Sfinks pracuje też nad dalszym wzmocnieniem The Burgers, który powstał w czasach pandemii. Koncept ten został wówczas wprowadzony jako marka wirtualna, a po sukcesie w kanale on-line Sfinks zaczął budować sieć lokali stacjonarnych pod tym szyldem. W ramach kolejnego kroku rozwoju operator rozszerza menu tej sieci o inne dania niż burgery, chce też otwierać lokale o większej powierzchni. Wzrostowi sprzedaży ma również służyć sygnowanie ich marką SPHINX. W najbliższych tygodniach mają ruszyć kolejne dwa lokale The Burgers by SPHINX: w Gorzowie Wielkopolskim w Centrum Handlowym Askana oraz w podpoznańskich Komornikach, w Centrum Handlowym Auchan. Sfinks planuje też rozwój konceptu SPHINX Coctail Bar. Po sukcesie lokalizacji w Jarocinie planowane jest uruchomienie kolejnego lokalu na Śląsku.

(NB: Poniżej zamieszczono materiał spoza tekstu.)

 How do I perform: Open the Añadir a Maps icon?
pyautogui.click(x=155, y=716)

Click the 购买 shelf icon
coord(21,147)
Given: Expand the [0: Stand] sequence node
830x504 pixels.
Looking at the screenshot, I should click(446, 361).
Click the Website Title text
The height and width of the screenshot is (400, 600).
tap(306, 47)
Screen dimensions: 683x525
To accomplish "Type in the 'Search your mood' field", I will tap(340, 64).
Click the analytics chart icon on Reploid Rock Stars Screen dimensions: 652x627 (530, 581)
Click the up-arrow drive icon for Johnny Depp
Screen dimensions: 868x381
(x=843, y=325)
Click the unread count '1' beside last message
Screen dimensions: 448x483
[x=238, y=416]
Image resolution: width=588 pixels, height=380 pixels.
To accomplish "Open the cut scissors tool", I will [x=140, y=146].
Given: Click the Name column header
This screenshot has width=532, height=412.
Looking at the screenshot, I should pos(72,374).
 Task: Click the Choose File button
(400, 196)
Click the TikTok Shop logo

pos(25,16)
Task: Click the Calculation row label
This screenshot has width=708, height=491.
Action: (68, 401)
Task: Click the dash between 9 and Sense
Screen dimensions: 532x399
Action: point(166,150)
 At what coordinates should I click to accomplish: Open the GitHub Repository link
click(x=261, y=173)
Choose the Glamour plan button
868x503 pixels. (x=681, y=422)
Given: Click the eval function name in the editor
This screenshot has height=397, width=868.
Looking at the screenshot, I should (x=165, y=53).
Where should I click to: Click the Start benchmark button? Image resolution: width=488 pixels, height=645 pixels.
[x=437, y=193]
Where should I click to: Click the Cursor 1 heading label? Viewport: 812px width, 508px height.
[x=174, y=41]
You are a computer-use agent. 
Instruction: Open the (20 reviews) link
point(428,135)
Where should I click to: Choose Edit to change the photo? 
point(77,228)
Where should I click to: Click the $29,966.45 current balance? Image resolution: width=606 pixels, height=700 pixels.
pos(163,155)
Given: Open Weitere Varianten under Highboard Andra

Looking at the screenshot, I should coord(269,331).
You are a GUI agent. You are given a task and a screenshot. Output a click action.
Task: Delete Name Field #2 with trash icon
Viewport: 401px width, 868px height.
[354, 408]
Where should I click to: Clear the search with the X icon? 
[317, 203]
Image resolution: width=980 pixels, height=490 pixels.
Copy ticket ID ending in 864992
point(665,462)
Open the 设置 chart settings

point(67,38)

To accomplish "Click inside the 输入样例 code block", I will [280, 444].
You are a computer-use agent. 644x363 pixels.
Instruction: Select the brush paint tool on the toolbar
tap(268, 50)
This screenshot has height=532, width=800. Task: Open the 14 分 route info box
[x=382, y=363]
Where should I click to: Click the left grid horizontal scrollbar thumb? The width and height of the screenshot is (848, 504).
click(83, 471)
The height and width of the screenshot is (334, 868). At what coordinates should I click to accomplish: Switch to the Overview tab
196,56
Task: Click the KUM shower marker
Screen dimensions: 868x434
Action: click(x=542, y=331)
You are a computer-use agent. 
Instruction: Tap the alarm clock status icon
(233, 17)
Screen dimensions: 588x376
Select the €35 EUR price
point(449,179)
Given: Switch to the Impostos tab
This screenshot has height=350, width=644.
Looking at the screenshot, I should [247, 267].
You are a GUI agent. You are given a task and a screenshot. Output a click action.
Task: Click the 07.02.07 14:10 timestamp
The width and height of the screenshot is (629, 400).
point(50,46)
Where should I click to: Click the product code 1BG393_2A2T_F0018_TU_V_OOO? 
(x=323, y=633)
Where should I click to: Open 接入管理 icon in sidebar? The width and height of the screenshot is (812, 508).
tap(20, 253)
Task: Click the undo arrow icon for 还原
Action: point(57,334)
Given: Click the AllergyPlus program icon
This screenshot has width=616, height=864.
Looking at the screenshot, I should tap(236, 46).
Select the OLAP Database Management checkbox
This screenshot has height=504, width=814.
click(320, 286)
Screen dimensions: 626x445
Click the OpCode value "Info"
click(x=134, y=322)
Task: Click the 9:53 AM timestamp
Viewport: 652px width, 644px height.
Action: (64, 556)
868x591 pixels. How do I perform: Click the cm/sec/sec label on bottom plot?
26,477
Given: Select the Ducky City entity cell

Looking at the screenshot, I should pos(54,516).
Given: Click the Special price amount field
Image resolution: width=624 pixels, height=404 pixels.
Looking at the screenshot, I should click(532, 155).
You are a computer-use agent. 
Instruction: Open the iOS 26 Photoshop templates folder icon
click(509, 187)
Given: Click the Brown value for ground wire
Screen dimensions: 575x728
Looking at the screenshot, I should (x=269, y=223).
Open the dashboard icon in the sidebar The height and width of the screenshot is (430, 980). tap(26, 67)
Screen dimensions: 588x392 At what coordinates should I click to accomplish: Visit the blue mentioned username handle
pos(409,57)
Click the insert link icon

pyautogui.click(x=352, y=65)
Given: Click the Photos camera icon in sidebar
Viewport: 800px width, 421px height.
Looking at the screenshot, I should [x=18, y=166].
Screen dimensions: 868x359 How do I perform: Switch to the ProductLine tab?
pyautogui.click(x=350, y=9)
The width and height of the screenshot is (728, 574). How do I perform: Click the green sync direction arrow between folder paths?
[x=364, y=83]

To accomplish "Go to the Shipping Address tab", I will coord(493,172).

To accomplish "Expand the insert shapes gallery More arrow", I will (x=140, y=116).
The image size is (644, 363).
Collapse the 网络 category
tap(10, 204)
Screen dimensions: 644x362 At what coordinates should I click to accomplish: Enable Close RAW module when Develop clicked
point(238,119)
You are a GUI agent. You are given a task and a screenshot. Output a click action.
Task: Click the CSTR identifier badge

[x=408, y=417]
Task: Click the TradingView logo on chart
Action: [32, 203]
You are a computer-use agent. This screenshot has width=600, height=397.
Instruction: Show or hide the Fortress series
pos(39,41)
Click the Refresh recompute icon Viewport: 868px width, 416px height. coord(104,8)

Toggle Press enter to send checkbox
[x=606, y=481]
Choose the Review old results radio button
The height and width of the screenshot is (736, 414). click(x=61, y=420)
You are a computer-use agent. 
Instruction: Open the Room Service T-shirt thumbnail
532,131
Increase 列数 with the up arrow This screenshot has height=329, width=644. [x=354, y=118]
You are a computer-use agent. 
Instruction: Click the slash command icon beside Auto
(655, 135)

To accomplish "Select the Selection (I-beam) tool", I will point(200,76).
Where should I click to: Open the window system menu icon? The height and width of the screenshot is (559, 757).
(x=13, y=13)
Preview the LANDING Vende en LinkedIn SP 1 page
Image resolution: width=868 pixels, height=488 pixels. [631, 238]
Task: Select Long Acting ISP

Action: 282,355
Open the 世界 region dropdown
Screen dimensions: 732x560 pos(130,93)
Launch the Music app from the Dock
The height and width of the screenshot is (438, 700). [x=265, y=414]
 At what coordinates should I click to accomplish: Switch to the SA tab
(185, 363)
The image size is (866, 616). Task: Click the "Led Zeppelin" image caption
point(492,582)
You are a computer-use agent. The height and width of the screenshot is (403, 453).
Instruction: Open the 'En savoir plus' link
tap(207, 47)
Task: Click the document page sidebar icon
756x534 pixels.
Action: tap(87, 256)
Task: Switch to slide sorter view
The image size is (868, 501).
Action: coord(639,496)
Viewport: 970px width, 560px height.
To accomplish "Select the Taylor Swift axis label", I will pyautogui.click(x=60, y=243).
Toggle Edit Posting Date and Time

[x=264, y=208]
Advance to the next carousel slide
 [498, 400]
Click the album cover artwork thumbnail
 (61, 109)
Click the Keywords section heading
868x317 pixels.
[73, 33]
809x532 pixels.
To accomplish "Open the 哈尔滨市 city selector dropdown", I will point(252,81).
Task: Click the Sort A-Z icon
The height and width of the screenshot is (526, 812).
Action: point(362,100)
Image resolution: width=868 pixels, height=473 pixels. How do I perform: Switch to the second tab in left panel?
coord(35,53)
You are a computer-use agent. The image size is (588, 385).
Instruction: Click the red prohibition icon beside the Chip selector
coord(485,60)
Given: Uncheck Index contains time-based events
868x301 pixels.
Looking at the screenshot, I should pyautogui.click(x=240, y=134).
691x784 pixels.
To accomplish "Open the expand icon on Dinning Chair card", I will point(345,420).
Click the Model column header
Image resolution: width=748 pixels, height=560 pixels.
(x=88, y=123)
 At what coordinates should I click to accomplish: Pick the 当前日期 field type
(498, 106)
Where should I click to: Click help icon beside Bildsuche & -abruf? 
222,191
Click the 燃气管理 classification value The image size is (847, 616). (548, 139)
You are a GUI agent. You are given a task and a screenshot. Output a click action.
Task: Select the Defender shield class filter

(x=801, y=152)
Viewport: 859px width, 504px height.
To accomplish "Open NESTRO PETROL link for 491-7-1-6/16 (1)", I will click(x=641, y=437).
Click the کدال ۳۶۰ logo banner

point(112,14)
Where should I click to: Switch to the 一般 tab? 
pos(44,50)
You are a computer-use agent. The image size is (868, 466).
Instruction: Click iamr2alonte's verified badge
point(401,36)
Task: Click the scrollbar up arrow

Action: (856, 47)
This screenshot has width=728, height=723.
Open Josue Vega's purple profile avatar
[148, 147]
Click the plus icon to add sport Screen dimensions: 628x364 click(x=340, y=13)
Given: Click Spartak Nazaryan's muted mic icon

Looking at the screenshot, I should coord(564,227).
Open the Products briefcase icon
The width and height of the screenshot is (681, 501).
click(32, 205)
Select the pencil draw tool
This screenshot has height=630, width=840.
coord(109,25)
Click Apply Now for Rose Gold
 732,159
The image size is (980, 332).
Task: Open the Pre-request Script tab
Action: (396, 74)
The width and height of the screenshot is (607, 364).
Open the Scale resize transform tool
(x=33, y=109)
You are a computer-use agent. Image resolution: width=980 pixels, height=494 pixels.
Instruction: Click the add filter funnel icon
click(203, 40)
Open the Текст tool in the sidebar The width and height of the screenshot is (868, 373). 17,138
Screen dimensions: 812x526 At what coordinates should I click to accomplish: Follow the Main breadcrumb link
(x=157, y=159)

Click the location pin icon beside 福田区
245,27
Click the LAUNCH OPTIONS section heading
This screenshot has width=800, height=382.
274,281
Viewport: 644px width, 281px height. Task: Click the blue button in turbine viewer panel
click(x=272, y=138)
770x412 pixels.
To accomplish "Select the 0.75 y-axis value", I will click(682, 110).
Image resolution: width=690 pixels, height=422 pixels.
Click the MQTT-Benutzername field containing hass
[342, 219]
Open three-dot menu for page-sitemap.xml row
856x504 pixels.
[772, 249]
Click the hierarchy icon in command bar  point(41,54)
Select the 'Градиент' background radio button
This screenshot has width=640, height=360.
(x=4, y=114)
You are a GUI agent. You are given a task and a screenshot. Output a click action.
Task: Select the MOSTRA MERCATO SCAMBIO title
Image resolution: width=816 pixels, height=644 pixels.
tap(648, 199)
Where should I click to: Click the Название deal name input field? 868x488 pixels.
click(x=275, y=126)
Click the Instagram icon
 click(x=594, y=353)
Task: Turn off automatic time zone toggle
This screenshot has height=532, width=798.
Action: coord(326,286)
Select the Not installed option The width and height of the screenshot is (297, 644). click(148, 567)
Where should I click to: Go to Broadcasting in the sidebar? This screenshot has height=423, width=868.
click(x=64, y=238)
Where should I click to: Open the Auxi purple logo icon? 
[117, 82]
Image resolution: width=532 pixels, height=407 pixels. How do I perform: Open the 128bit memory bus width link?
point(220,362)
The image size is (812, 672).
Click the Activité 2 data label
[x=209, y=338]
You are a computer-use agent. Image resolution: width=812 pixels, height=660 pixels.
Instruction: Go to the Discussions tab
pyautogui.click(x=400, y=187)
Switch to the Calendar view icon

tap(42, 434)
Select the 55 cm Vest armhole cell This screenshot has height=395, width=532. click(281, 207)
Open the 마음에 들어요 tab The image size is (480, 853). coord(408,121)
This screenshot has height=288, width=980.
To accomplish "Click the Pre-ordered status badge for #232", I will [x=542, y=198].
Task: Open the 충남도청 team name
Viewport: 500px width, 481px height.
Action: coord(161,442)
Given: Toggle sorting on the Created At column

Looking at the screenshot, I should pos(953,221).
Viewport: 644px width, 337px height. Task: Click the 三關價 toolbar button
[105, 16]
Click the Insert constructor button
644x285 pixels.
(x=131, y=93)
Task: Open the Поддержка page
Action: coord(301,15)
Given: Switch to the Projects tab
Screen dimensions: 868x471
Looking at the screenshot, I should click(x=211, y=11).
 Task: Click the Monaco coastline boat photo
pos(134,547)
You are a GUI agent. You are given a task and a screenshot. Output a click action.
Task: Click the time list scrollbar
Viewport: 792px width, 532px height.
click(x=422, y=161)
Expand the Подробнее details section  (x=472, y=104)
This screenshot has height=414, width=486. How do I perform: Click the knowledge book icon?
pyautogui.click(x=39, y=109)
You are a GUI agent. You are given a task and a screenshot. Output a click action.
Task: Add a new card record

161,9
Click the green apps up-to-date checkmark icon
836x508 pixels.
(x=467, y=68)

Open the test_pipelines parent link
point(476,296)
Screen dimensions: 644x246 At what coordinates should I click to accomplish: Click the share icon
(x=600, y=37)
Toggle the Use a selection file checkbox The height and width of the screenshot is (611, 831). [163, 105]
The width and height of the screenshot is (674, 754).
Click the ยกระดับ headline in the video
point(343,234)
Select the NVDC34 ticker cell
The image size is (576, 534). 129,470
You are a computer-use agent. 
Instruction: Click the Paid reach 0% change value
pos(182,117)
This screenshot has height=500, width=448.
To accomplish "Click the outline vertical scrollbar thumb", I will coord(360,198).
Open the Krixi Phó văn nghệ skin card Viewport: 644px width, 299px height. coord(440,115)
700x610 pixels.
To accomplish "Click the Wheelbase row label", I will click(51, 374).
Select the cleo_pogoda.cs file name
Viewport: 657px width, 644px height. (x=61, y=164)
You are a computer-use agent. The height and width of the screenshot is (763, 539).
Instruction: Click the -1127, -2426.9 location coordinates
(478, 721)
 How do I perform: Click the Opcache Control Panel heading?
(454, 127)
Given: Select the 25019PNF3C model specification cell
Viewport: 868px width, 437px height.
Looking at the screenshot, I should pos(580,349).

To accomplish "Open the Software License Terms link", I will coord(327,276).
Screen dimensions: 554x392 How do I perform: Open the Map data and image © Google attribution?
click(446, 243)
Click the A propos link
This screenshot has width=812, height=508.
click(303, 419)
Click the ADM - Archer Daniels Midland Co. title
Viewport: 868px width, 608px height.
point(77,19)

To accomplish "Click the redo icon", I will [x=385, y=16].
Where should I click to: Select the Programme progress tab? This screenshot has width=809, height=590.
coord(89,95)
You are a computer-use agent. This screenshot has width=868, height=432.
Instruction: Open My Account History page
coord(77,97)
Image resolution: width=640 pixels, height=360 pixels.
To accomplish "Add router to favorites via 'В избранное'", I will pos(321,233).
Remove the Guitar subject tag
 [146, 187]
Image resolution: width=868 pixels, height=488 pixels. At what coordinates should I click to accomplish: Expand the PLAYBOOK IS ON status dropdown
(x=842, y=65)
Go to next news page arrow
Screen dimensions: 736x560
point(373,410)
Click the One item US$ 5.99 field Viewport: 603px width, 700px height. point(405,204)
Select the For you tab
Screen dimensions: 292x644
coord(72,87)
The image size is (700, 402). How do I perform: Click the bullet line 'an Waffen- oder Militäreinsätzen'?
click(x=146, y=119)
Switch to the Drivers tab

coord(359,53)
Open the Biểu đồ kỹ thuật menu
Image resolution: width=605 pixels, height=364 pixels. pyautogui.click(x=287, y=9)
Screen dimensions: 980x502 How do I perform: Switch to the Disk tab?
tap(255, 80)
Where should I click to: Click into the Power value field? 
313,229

- Spośród naszych nowych konceptów sprawdził się zarówno SPHINX Coctail Bar, jak i nasza pierwsza restauracja hotelowa. Duży potencjał ma także marka The Burgers by SPHINX. Przykłady te, podobnie jak przekształconych na markę SPHINX lokali, potwierdzają ogromną siłę sprzedażową marki naszego flagowego brandu, który zgodnie z założeniami strategii ma stanowić wzmocnienie dla różnych naszych konceptów jako marka parasolowa. W tym roku z pełną konsekwencją wdrażamy te założenia w rozwoju naszych sieci. Aktualnie stoimy przed ważną decyzją wyboru firmy logistycznej na kolejne lata, która byłaby w stanie podołać wyzwaniom związanym z realizacją naszej strategii i rozwojem grupy w różnych obszarach, nie tylko rosnących sieci restauracji, ale także naszego kanału delivery, dań gotowych i w niedalekiej przyszłości, mam nadzieję, także sieci hoteli, które mają nieco odmienne wymagania – mówi Sylwester Cacek, prezes zarządu Sfinks Polska.
Zwiększaniu sprzedaży i poprawie rentowności Sfinksa ma służyć nie tylko rozwój sieci, ale także prace nad ofertą restauracji. Spółka stawia sobie dwa główne cele na ten rok – popularyzację oferty bankietowej i śniadań. Większość restauracji SPHINX działa teraz od godz. 8 lub 9 rano z nową ofertą porannych posiłków. W nowym menu śniadaniowym znalazły się propozycje na „duży i mały apetyt", wytrawne i na słodko oraz kawa i herbata w promocyjnych cenach.
Prowadzone w ramach realizacji strategii działania mają pozytywny wpływ na wyniki finansowe grupy. W I kw. 2024 Sfinks Polska zwiększyła przychody ze sprzedaży gastronomicznej o 7,4% do 47,48 mln zł, niemal podwoiła skonsolidowany zysk operacyjny do poziomu 3,39 mln zł i wypracowała zysk netto o wartości 192 tys. zł przy zwiększeniu skonsolidowanego wyniku EBITDA o blisko 50% do 6,77 mln zł.